Не знаю почему, но это полностью обезоруживает меня. Он выглядит таким спокойным и счастливым здесь, словно хочет насладиться каждой минутой. Я знаю, как он себя чувствует. Я чув – ствую абсолютно то же самое.
– Зак, – говорю я, – мне нужно кое о чем тебе рассказать.
В его взгляде, полном спокойствия, появляется тревога.
– О чем?
– Мне нелегко об этом говорить. – Я делаю паузу и отпиваю глоток воды. – Но я терпеть не могу баклажаны.
Ужин чудесен. Я не имею в виду еду. Я остаюсь при своем мнении, озвученном мной ранее, что еда здесь не прям восторг. Но вечер просто волшебный. Я едва могу поверить в то, что я здесь, что это все случается со мной, что жизнь может быть такой прекрасной и такой незапутанной.
После того как уносят тарелки и до того как приносят десерт, Зак смотрит на меня и говорит:
– Наверно, ты и так уже знаешь это, но я потерял из-за тебя голову в тот момент, когда ты зашла за кофе тем утром, когда вы собирали подписи для АСЗГС.
– Да ладно!
– Ага. Нет никого сексуальнее цыпочки, встающей спозаранку, чтобы побороться за угнетенных.
Я краснею. Он берет меня за руку. И я краснею еще сильнее.
– И, – говорит он, – ранним утром ты выглядишь такой милой.
– Ты и сам неплохо выглядел тогда. Мне нравится, когда ты в фартуке.
Он смеется:
– Так любезно.
– Ага. Так и есть.
Официант приносит нам тирамису. Никто из нас на него даже не смотрит.
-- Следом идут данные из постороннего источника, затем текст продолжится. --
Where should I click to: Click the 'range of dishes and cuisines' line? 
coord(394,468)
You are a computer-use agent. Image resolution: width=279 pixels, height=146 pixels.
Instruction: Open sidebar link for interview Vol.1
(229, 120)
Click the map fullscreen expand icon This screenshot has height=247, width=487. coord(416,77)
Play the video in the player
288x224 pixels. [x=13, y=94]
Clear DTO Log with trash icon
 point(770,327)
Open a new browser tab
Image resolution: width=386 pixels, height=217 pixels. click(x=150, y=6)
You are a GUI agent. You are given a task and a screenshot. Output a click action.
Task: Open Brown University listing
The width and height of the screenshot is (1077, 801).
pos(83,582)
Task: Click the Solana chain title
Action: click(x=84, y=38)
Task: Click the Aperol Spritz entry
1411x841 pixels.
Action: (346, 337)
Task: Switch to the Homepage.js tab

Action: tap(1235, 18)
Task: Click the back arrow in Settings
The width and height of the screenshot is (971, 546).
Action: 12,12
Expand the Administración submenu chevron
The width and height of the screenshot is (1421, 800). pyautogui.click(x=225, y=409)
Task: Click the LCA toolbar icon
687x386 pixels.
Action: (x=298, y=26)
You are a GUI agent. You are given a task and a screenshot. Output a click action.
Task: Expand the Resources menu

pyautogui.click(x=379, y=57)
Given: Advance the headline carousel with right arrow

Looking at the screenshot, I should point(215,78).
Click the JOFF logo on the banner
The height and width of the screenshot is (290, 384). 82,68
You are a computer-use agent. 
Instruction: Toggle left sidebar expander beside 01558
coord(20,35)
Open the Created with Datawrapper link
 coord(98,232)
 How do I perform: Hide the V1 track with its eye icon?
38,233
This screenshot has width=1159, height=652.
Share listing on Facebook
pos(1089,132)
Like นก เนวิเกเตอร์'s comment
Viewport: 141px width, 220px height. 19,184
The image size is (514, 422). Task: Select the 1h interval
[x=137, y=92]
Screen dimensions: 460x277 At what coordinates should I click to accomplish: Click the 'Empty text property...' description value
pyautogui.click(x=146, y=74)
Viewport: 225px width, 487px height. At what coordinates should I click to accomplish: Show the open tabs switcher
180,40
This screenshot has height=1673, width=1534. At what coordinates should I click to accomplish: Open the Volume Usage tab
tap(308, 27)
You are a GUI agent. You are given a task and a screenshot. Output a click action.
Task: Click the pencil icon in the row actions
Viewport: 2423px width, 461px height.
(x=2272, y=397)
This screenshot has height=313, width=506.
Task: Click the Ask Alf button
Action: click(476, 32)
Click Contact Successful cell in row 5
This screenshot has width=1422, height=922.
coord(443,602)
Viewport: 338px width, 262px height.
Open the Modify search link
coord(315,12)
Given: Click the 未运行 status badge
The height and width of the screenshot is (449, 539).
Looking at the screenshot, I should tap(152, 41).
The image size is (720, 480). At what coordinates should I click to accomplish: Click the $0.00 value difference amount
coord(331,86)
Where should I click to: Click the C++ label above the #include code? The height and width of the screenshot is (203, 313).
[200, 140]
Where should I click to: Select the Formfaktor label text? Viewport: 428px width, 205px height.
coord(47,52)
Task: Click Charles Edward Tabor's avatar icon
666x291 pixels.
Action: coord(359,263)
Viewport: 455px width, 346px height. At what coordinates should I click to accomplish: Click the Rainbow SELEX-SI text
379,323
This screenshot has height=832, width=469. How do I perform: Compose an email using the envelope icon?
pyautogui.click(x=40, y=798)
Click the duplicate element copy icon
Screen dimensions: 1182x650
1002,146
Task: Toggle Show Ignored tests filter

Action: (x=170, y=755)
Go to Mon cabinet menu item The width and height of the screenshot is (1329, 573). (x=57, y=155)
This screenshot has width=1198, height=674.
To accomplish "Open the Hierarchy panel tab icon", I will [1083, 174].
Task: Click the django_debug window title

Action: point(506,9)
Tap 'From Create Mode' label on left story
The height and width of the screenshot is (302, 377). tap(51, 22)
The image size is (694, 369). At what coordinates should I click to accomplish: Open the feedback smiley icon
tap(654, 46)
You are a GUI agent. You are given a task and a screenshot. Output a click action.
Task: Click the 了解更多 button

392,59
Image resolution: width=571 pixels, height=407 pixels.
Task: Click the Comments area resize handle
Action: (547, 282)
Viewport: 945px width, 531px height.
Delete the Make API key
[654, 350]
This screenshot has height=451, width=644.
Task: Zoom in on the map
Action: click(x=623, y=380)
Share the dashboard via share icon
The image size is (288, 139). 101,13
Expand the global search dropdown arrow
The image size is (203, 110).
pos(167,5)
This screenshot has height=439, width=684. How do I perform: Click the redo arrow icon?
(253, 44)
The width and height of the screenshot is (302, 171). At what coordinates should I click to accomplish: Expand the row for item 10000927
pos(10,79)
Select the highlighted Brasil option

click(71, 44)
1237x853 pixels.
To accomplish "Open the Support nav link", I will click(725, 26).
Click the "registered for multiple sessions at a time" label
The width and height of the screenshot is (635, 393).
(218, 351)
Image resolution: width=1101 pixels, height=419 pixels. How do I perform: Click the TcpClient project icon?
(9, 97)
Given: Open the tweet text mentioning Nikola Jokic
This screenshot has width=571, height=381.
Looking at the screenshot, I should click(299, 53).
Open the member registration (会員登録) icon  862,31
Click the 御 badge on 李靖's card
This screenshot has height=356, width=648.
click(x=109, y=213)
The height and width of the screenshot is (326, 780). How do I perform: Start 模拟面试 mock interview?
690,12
– Ты знаешь, как переводится «Il Bacio» с итальянского? – спрашивает он.
– Нет. Я безнадежна по части иностранных языков. Я еле-еле получила зачет по французскому.
– Это значит «поцелуй».
Я лишаюсь дара речи.
– Могу поспорить, сейчас ты думаешь, что я собираюсь использовать это в качестве перехода к тому, как прекрасно ты сегодня выглядишь, и что я не могу думать ни о чем другом, кроме как о том, как хочу поцеловать тебя, и раз название ресторана переводится как «поцелуй», у нас на самом деле нет разумной альтернативы.
Я все еще не могу заставить мой мозг сформулировать хоть какую-то мысль, близкую к рациональной.
– Так что ты думаешь? В смысле, я терпеть не могу быть таким предсказуемым, но именно поэтому, собственно, я и завел речь об «Il Bacio».
Я улыбаюсь и киваю. Да. Я думаю – да.
Он привстает и наклоняется над столом, над тирамису, обхватывает мое лицо ладонями и дарит мне сладчайший, нежнейший, приятнейший, удивительнейший, идеальный поцелуй.